I read this over the Fall and Winter quarters with our HCI+Design Book Club at Northwestern. It’s a landmark work in HCI and had been on my bucket list for a long time, so I was glad to finally get to it, and wrest with some of its more complex and thought-provoking themes in our little reading group. We read a chapter a week and the result of this was that I genuinely really enjoyed reading it and digging into its meaty bits!
Here a longer version of my notes/thoughts on it: link to notes. I cannot recommend this book enough to people who do any kind of computational systems-building!
I read this one with the book club we run as part of the Computational Journalism lab. Schellmann has written an engrossing catalgoue of the ways in which corporations use automated systems to vet potential employees and monitor extant ones1. I thought this was the kind of book that’s broad enough that it can be a nice sort of reference piece to cite in a paper, but did find parts of it a little repetitive.
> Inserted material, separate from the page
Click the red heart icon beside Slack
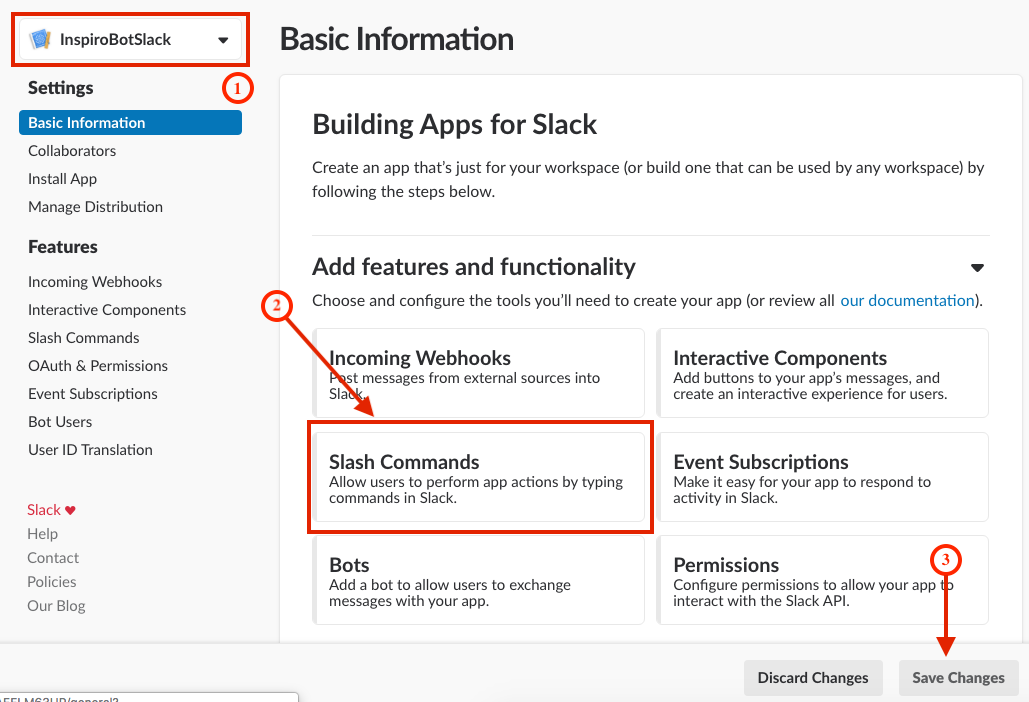This screenshot has width=1029, height=702. click(70, 510)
I also found myself progressively irked as I made it through the book – beyond the ethics and unforeseen impacts of these surveillance technologies (which I do not mean to ignore, just that I am always irked by that), it stood out that a lot of this tech is also just junk science! Companies designing these tools suggest arbitrary thresholds on made-up metrics to measure productivity or hireability; offer little to no means for digging into the algrithmic outputs; do little in the way of demonstrating any scientific validity of the tools they build; and face no real burden of proof when marketting these tools! Instead, the burden of proof is heaped straight onto employees and potential hires, with the implicit assumption always being that if you don’t do well on these arbitrary automated tests and metrics, you are probably missing something. Not your erstwhile employer who made this your problem in the first place. The power dynamic sucks, it always has, but these tools of bad science and massive scale seem to exacerbate it so much more.
I wish the book offered more in the way of thinking about changing this system, or even challenge some of the deeper economical incentives involved, but I found it to be expansive enough in scope that this is not a real complaint.
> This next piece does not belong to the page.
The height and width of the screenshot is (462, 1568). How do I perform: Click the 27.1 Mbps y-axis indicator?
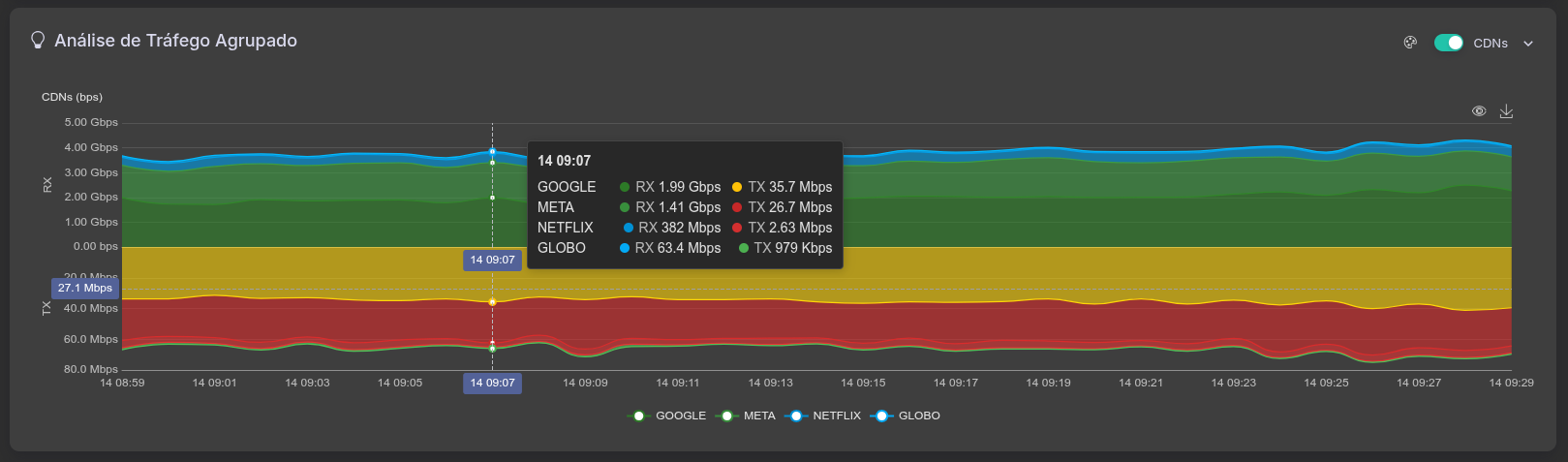tap(85, 288)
I am not sure where to begin with a discussion of Graeber’s work, there is so much happening here. Piece by piece, this book takes apart the mythos of efficiency and productivity that pervade so many of our conversations around work. The main question seems to be this: why, in a time of so much wealth and abundance and technological advancement (at least in the U.S.), do people still need to work 40-hour weeks? The answer: skewed distributions of wealth mean that a small group of power brokers control what kind of work is deemed useful and productive. This has however led to large parts of the white-collar labour force engaging in the titular “bullshit jobs” – jobs that exist for the sole reason of giving people things to do.
He delves into different types of bullshit jobs with interviews from a wide-ranging individuals. In doing so, he talks about not only economic power and inequality, but also the psychological impacts of being engaged in such work, and the moral and theological foundations of our attitudes toward work. I was really taken with chapters 3 and 4, where he describes just how much bullshit jobs can sap workers’ joy and sense of puropose and creative energy. It’s bleak. Despite this, the books ends on a higher note, talking about the different ways in which his theory of bullshit jobs comes to life in recent policy-making and corporate decision-making (e.g. automation of white-collar work), and how we can think about making a change (e.g. via universal basic income).
It feels really really really weird that (as white-collar workers) we spend our lives worrying about performance reviews and holding down jobs, after Graeber makes the case that people actually like feeling that they’re actually doing something useful and interesting in this world. Many aspects of current social and economic policy contribute to this dissonance (more in chapters 6 and 7), but a major argument is that most workers don’t actually play a part in deciding what counts as “useful” or “interesting”, which paves the way for bullshit jobs and general unhappiness. Bullshit jobs can also proliferate and create new ones (some examples in chapters 1 and 2), compounding this problem.
I will probably re-read this in a few years. Its messaging is the kind that is easy to forget in a world besotted with productivity and career success. I want to be productive and successful, most of us do, but it is nice to hear that wanting to do it on at least somewhat your own terms makes sense! It felt like a sanity-check to read this2, and I think revisiting it after grad school, with the context of a new set of experiences, will be interesting.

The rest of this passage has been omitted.